Im Jubiläumsjahr haben wir es mittlerweile mit einem Mozart-Kult zu tun, der geradezu religiöse Züge trägt - begleitet von einer recht einträglichen Mozart-Vermarktung. So gilt es, hinter Kult und Kommerz zu Mozart selbst durchzudringen. Und da begegnet uns - wie könnte es anders sein? - der Komponist zuallererst durch seine Musik. Mozart schrieb in seinen 35 Lebensjahren unter 41 Symphonien, 27 Klavierkonzerte, 19 Messen, 7 große Opern, 26 Streichquartette, dazu zahlreiche Tänze, Märsche und Lieder. Über 600 Stücke umfaßt das Köchelverzeichnis. Sein Kompositionsstil ist unverkennbar, und einige Melodien (Die kleine Nachtmusik, das Trällern Papagenos...) sind wahre Ohrwürmer. Gäbe es im Klassik-Bereich internationale Hitparaden, so würden Mozarts Werke seit langem die obersten Ränge belegen. Dabei war er zu Lebzeiten - von vereinzelten Erfolgen und von der Begeisterung über das klavierspielende Wunderkind abgesehen - völlig verkannt worden.
"Himmlische Musik"?
Was macht seine Musik so schön? Vielleicht ist es das, was Mozart selber in einem Brief an seinen Vater schreibt: "Diese Concerten [die ersten drei Wiener Klavierkonzerte] sind eben ein Mittelding zwischen zu schwer und zu leicht ... sind sehr brillant ... angenehm in die Ohren ... Natürlich, ohne in das Leere zu fallen." Der reformierte Theologe Karl Barth faßt es so: Mozarts Musik ist "frei von allen Übersteigerungen. Die Sonne scheint, aber sie blendet, verzehrt, verbrennt nicht ... Es machen sich auch die Finsternis, das Chaos, der Tod und die Hölle bemerkbar, aber sie dürfen keinen Augenblick überhandnehmen ..." Selbst Angst und Klage würden von Frieden umschlossen. Bei Mozart könne das Schwere schweben und das Leichte unendlich schwer wiegen.

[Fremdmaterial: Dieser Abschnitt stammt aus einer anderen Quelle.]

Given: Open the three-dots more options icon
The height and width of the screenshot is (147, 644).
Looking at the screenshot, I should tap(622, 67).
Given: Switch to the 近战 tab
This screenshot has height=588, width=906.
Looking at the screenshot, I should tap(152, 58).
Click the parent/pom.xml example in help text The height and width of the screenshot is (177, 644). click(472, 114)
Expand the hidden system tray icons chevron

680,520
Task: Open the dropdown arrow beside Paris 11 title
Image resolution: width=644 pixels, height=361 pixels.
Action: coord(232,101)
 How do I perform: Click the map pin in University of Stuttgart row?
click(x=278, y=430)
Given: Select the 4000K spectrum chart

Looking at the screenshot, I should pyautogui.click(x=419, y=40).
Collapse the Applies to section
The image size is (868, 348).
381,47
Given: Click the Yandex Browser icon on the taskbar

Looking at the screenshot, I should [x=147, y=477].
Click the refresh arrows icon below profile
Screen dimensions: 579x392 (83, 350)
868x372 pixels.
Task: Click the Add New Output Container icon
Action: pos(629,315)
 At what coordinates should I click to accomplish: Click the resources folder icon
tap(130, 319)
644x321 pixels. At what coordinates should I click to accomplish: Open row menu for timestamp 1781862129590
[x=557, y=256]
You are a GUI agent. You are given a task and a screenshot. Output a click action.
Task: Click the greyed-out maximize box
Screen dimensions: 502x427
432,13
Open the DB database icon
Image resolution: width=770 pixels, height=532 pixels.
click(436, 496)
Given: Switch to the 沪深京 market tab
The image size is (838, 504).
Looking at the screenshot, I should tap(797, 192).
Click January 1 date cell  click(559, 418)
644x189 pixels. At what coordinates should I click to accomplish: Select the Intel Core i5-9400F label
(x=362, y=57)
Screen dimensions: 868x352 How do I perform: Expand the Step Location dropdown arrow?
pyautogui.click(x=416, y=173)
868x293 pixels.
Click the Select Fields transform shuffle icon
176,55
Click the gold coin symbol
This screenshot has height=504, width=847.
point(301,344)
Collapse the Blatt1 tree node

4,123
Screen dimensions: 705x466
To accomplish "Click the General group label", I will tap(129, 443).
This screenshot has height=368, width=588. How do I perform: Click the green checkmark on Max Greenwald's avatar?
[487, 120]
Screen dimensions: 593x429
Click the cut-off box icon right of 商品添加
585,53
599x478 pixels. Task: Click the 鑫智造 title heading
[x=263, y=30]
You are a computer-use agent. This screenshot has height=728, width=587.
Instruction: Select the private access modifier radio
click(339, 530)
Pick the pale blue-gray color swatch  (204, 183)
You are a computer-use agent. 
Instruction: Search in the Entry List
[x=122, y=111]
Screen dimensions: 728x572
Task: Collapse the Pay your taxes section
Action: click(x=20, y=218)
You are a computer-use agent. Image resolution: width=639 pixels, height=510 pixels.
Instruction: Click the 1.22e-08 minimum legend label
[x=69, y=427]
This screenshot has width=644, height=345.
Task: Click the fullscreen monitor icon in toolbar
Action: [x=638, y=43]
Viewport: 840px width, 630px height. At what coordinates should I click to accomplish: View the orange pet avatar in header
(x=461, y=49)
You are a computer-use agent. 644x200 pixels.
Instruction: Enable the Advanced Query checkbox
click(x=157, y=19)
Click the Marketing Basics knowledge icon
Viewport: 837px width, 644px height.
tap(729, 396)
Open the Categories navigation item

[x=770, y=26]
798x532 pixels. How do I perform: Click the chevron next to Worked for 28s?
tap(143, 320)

Man könnte Mozarts Musik deshalb "menschlich" nennen: Sie zeigt uns die ganze Palette menschlicher Empfindungen, ist dabei aber nie verletzend, sondern immer irgendwie liebevoll. Besonders in den Opern kommt diese Fähigkeit zur musikalischen Gestaltung der Gefühle voll zum Zug. Die Opern: Bei aller großartigen Musik kann man bemängeln, daß ihre Aussagen manchmal allzu oberflächlich bis frivol sind ("Cosí fan tutte") oder dann rätselhaft-mystisch ("Zauberflöte"). Mozarts Genialität ist - wie jedes künstlerische Schaffen - eine göttliche Gabe, die auf den himmlischen Schöpfer zurückweist. In seiner Musik finden wir zwar bei weitem nicht jene kraftvolle Verkündigung wie bei Johann Sebastian Bach. Ja, Mozart möchte überhaupt nicht groß verkündigen - auch nicht sein eigenes Lebensbekenntnis wie bald darauf Ludwig van Beethoven (1770-1827). Wir finden bei ihm vielmehr eine kindliche Freude am kunstvollen Gestalten. Dieses unbekümmert Kindliche kann uns nun sympathisch anrühren. Und so kann auch, wie die Erfahrung zeigt, ein Kammermusiksatz von Mozart sehr gut in einen Gottesdienst hineinpassen. Warum? Weil daraus eben jenes Kindliche spricht, das gerade Christen nicht fremd sein sollte!
Christ oder Freimaurer?
Mozart war ein hochbegabter Organist und ein begnadeter Schöpfer musikalischer Messen. In der katholischen Kirche fand er einen besseren Auftraggeber - als er ihn bei den Protestanten gehabt hätte, die nach seiner Meinung die Religion zu sehr "im Kopfe" hatten. Jedoch war auch sein Verhältnis zur katholischen Kirche recht gespannt, nicht nur aufgrund seines heftigen Zerwürfnisses mit dem Salzburger Erzbischof, sondern auch, weil er in den Gottesdiensten künstlerische Sorgfalt ebenso vermißte wie Feierlichkeit. Mozart war also kein Freund der Institution Kirche, doch äußerte er sich in seinen Briefen mehrmals sehr fromm: "Ich habe Gott immer vor Augen. Ich erkenne seine Allmacht und fürchte seinen Zorn; aber ich sehe auch seine Liebe, sein Erbarmen und seine Güte, die er seinen Geschöpfen erweist. Er wird sein Eigentum nicht aufgeben."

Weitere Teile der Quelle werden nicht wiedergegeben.